NEW YORK (BLOOMBERG) - Hillary Clinton has said she'd prefer to find other ways to regulate the banks besides breaking them up. Wall Street donors are showing their appreciation.

The Democrat's campaign is collecting more cash from employees of the six biggest US banks than any other presidential candidate, adding more than US$155,000 (S$213,520) last quarter to more than US$300,000 from earlier this year.

She beat Republican rival Jeb Bush, who got at least US$390,000 from the bankers over the last two quarters, even though he worked among them last decade.

Mrs Clinton offers at least one major reason for Wall Street to get behind her, proposing tweaks to the financial system while other Democrats call for breaking up the biggest firms.

"One serious approach being advocated is to pass an updated Glass-Steagall Act, separating commercial and investment banking, to reduce the size of the banks and the risk of a taxpayer bailout," she wrote in an opinion piece published by Bloomberg View last week. "I certainly share the goal of never having to bail out the big banks again, but I prefer the path of tackling the most dangerous risks in a different way."

Her rivals have said otherwise.

"If an institution is too big to fail, it is too big to exist," Vermont Senator Bernie Sanders said in May as he filed a bill to break up lenders including Goldman Sachs Group Inc, Citigroup Inc and JPMorgan Chase & Co.

Former Maryland Governor Martin O'Malley's "Open Letter to Wall Street's Megabanks" in July demands that they apologise for the 2008 financial crisis and thank taxpayers for their bailouts.

The fundraising numbers filed on Thursday (Oct 15) with the Federal Election Commission do not include super-PAC contributions. Employees of the big US banks have given more to Right to Rise USA, the super-PAC supporting Mr Bush, than to Priorities USA Action, which backs Mrs Clinton.

Mr Bush has history with Wall Street. After he left the Florida governor's office he got a contract with Lehman Brothers Holdings Inc in 2007 and 2008, and a similar deal with Barclays Plc. Lehman paid Mr Bush about US$1.3 million a year and Barclays paid him about US$2 million a year through 2014, according to his campaign.

Mrs Clinton has also made inroads on Wall Street. She's brought in hundreds of thousands of dollars for the Clinton Foundation by giving speeches to firms including Citigroup and Goldman Sachs.

She's argued that a big threat to the financial system is shadow banking, associated with firms including asset managers and money-market funds. A Clinton White House chasing that sector could answer a big Wall Street complaint since the 2010 financial overhaul: Regulations squeeze banks while leaving some rivals untouched.

Goldman Sachs researchers said this year that shadow banking could grab US$11 billion in annual profits from old-school lenders.

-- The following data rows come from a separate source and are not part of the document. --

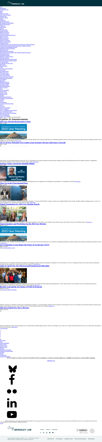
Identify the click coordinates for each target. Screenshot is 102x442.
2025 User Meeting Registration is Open (15, 122)
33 (0, 339)
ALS (1, 7)
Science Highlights (4, 343)
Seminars (2, 352)
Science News (3, 344)
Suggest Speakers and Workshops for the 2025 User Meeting (23, 224)
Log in (1, 423)
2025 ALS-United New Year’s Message (14, 308)
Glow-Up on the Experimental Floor (14, 183)
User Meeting (3, 355)
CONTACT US (51, 360)
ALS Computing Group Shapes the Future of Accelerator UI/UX (24, 245)
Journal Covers (3, 345)
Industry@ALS (3, 347)
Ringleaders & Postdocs (5, 350)
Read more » (18, 141)
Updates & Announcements (6, 351)
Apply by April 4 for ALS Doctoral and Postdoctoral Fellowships (24, 266)
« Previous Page (4, 328)
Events (1, 354)
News (1, 341)
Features (2, 348)
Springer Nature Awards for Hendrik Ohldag (17, 164)
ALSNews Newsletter (5, 356)
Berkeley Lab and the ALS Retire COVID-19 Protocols (21, 287)
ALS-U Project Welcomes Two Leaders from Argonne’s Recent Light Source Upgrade (33, 143)
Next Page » (3, 340)
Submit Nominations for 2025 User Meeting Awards (19, 204)
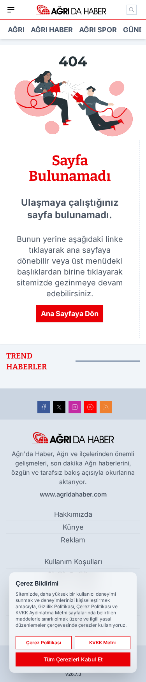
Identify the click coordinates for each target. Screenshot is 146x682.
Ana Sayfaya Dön (70, 314)
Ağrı (16, 30)
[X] (59, 407)
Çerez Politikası (43, 642)
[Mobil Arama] (132, 10)
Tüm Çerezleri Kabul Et (73, 659)
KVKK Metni (102, 642)
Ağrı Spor (98, 30)
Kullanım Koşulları (73, 562)
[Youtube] (90, 407)
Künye (73, 527)
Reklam (73, 540)
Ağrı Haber (52, 30)
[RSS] (106, 407)
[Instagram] (75, 407)
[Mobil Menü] (11, 9)
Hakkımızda (73, 514)
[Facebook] (43, 407)
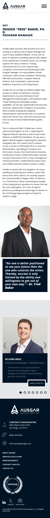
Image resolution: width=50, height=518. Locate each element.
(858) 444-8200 (15, 435)
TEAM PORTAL (20, 504)
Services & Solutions (12, 457)
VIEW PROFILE (36, 383)
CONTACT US (8, 468)
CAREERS (11, 504)
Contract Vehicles (11, 464)
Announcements (10, 460)
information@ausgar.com (20, 443)
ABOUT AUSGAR (9, 453)
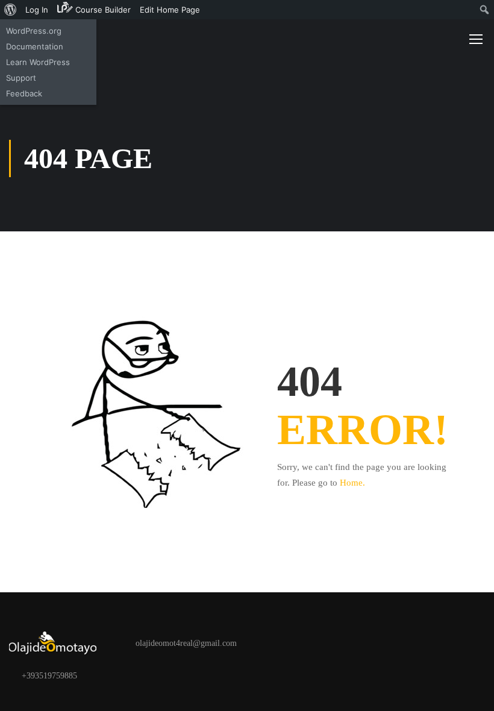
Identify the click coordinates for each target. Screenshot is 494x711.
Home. (352, 482)
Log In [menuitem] (36, 9)
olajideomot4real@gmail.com (186, 643)
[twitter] (126, 675)
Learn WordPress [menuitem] (38, 62)
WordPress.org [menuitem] (33, 31)
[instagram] (145, 675)
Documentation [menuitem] (34, 46)
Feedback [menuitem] (24, 93)
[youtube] (184, 675)
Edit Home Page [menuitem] (170, 9)
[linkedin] (165, 675)
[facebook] (107, 675)
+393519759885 (49, 675)
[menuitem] (10, 9)
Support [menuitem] (21, 78)
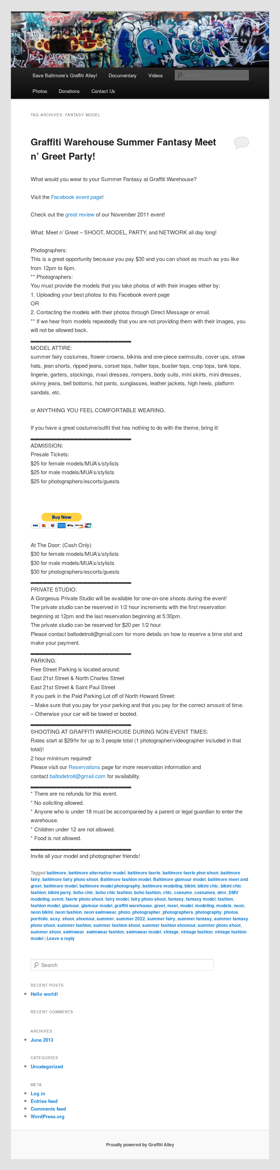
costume (183, 892)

JPMorgan Chief Executive Officer Jamie Dimon called out "increasingly sophisticated shadow banks" in a letter to shareholders last year. He wrote that regulators should and will be looking at them, too.

Josh Schwerin, a Clinton spokesman, said she "believes that the measure of our success must be defined by how much incomes rise for hard-working families, not just CEOs and money managers. The nearly 400,000 people who have supported Hillary's campaign know that's what she's fighting for."